Element and text position data
┄┄┄┄┄┄┄┄┄┄
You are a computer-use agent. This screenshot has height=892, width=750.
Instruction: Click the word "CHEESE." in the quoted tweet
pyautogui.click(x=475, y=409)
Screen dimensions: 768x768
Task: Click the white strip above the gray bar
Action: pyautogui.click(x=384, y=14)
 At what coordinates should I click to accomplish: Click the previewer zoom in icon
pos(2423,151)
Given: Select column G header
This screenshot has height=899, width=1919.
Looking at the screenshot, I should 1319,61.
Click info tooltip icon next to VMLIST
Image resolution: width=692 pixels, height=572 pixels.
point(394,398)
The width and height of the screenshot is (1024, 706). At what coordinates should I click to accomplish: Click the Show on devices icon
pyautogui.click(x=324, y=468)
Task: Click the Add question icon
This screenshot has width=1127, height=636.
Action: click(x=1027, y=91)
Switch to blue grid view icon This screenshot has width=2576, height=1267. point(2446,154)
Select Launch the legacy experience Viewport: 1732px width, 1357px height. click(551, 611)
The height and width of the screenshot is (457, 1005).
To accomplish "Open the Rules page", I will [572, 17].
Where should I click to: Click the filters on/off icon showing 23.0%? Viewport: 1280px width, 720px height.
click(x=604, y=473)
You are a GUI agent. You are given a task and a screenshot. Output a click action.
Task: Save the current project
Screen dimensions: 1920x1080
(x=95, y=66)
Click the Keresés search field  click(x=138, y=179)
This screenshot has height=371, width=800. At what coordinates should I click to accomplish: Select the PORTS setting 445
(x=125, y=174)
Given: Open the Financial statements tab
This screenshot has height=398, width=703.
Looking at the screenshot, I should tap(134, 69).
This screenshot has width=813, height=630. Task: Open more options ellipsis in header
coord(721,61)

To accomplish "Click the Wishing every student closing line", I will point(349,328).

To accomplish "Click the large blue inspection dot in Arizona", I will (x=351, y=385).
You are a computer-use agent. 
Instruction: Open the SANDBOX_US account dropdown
┄┄┄┄┄┄┄┄┄┄
= Do this =
Rewrite the material from the line containing "Task: Click the Add question icon" through the line containing "will [572, 17].", inclusive, changing "screenshot" to "screen capture" and leaving everything else as it is. Return only those lines.

= Exercise output =
Task: Click the Add question icon
This screen capture has width=1127, height=636.
Action: click(x=1027, y=91)
Switch to blue grid view icon This screen capture has width=2576, height=1267. point(2446,154)
Select Launch the legacy experience Viewport: 1732px width, 1357px height. click(551, 611)
The height and width of the screen capture is (457, 1005).
To accomplish "Open the Rules page", I will [572, 17].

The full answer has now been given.